Moody's Corporation said that after the completion of the deal, R & F Real Estate's hotel portfolio (in operation and under construction) will increase to about 100. At present, R & F Real Estate has only 14 hotels in operation.

And how about the profitability of these 77 hotels in Wanda? According to VANDA HOTEL Development 2016 Annual report, VANDA HOTEL's development income in 2016 was 387 million Hong Kong dollars, down 82.8 percent from the same period last year, while the net loss was 60.663 million Hong Kong dollars, down 76.9 percent from the same period last year.

"the periodicity of hotel business is different from that of real estate development. Moody's Corporation said, "this acquisition will make R & F's business more diversified and benefit from it." "

The stock of bonds is twice that of financing.

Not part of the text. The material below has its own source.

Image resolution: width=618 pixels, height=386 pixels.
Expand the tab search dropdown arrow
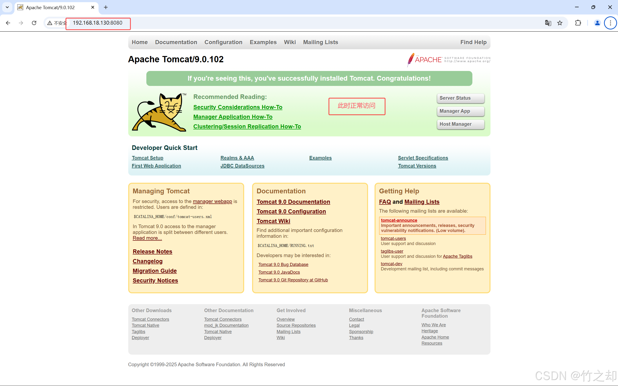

According to Moody's Corporation's calculations, if the acquisition is completed successfully, R & F's debt leverage ratio, as measured by the income / adjusted debt ratio, will rise from 42 per cent at the end of 2016 to 50 per cent and 60 per cent by 2018. Moody's Corporation had expected R & F's income / adjusted debt ratio to rise to 60 per cent by the end of 2018.

According to the public information, the first Financial and Economic reporter found that the total amount of bonds publicly issued by R & F Real Estate is 51 billion yuan. By the end of the first quarter, the balance of long-term loans was 43.978 billion yuan. Unlike Sunac China, who is highly dependent on bank loans, R & F property relies mainly on bond issuance for financing in terms of debt structure, and the stock of bonds is about twice that of Sunac China.

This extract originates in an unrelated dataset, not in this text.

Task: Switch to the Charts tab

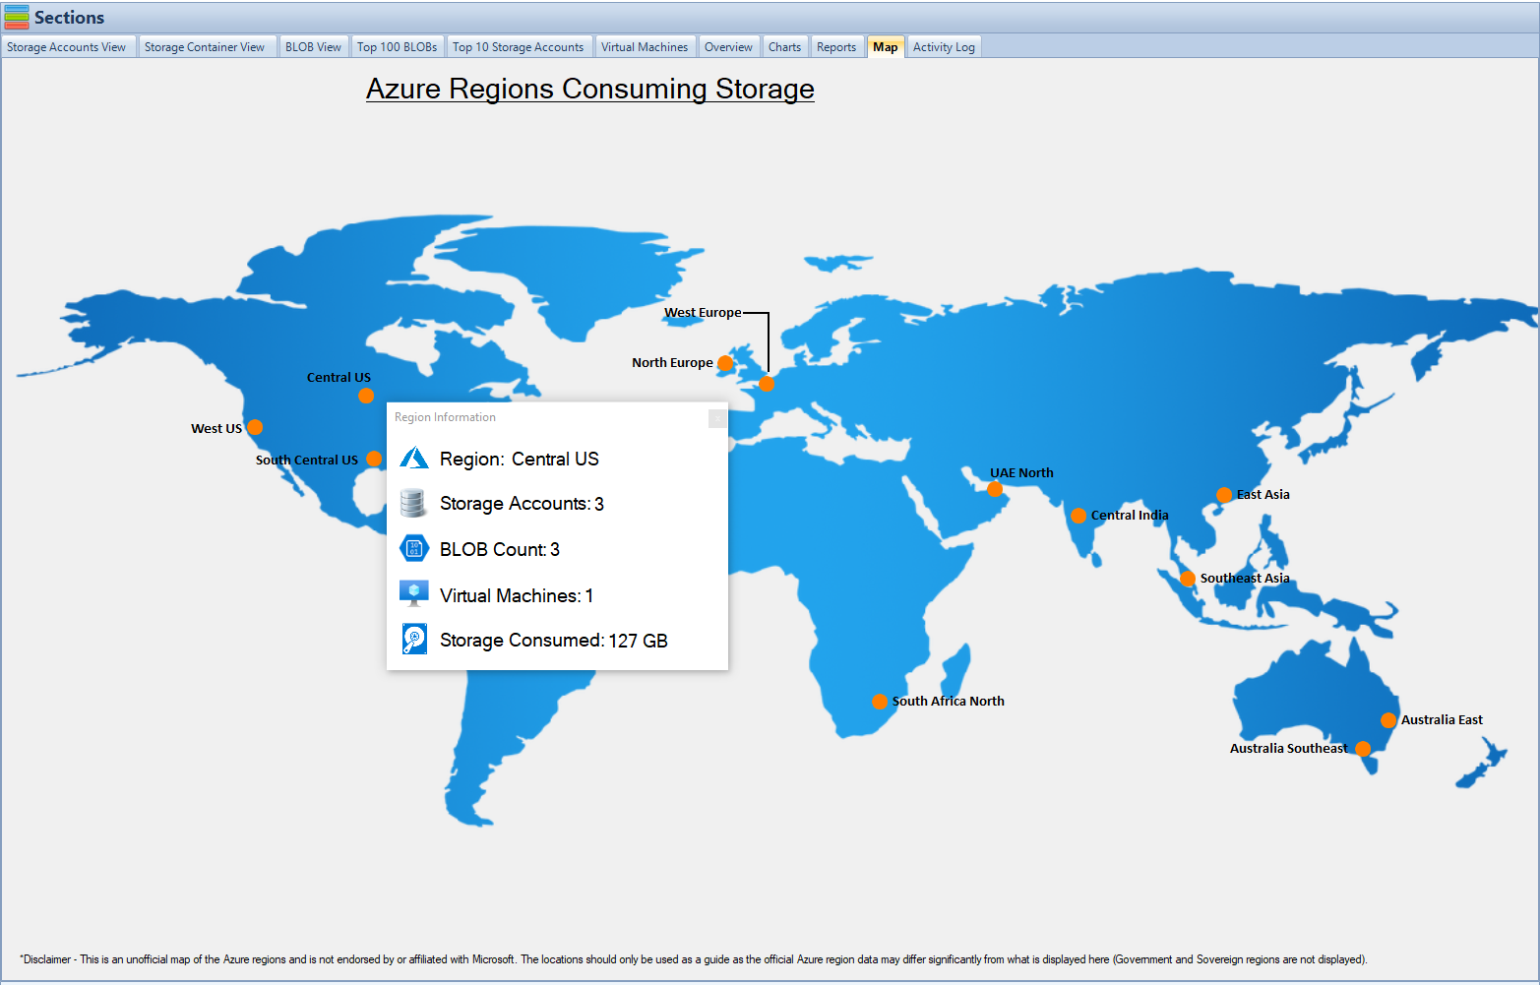Action: point(784,46)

Of the 51 billion bonds, 49 billion are corporate bonds issued on the Shanghai and Shenzhen exchanges, mainly in the first three quarters of 2016.

Domestic stock bonds of R & F real estate

However, after the tightening of corporate bond issuance by real estate enterprises at the end of 2016, it is significantly more difficult for real estate enterprises to issue corporate bonds.

As of July 24, R & F Real Estate, a major issuer of bonds last year, has not been able to issue corporate bonds so far this year, issuing only 2 billion medium-term notes in the interbank bond market, which has relatively relaxed vetting conditions. In terms of foreign debt, R & F Real Estate also issued an additional $460 million in priority notes on January 12 this year, bringing the total balance of foreign debt to $7.25, which is due in 2022.

In the case of tight financing, can R & F make the relevant payment to Wanda in time? Although bond financing has decreased significantly since the beginning of this year, according to China Integrity's previous report, as of the end of the first quarter, R & F Real Estate still has 82.9 billion yuan of bank credit. In addition, the R & F real estate quarterly report shows that the company's book currency balance is 404.9 trillion.

For paying Wanda for the cash flow needed for asset acquisitions, Moody's Corporation expects R & F to have sufficient liquidity to support the deal. As of June 2017, R & F held the same amount of cash as it did at the end of 2016. Contract sales at R & F rose 30 per cent year-on-year to 38.8 billion yuan in the first half of 2017, making it easy to meet its full-year target of 73 billion yuan.

CICC also released a report on the 24th that R & F real estate's contract sales are expected to exceed 80 billion yuan in 2017. In the second half of 2017, 47% of its marketable resources of more than 100 billion yuan are new properties, and contract sales are expected to increase in the second half of the year.

But CICC also analyzed that R & F's balance sheet could come under further pressure. "We expect the net debt ratio to further increase the company's debt maturity of 33.7 billion yuan this year; at the same time, regardless of further acquisition of land for the rest of this year, the company's operating activities will create a cash gap of 13 billion yuan. The company will ease the liquidity pressure through financing instruments such as 46 billion yuan in cash and development loans, US dollar preferred notes and medium-term notes prepared at the end of last year. "

The translation is provided by third-party software.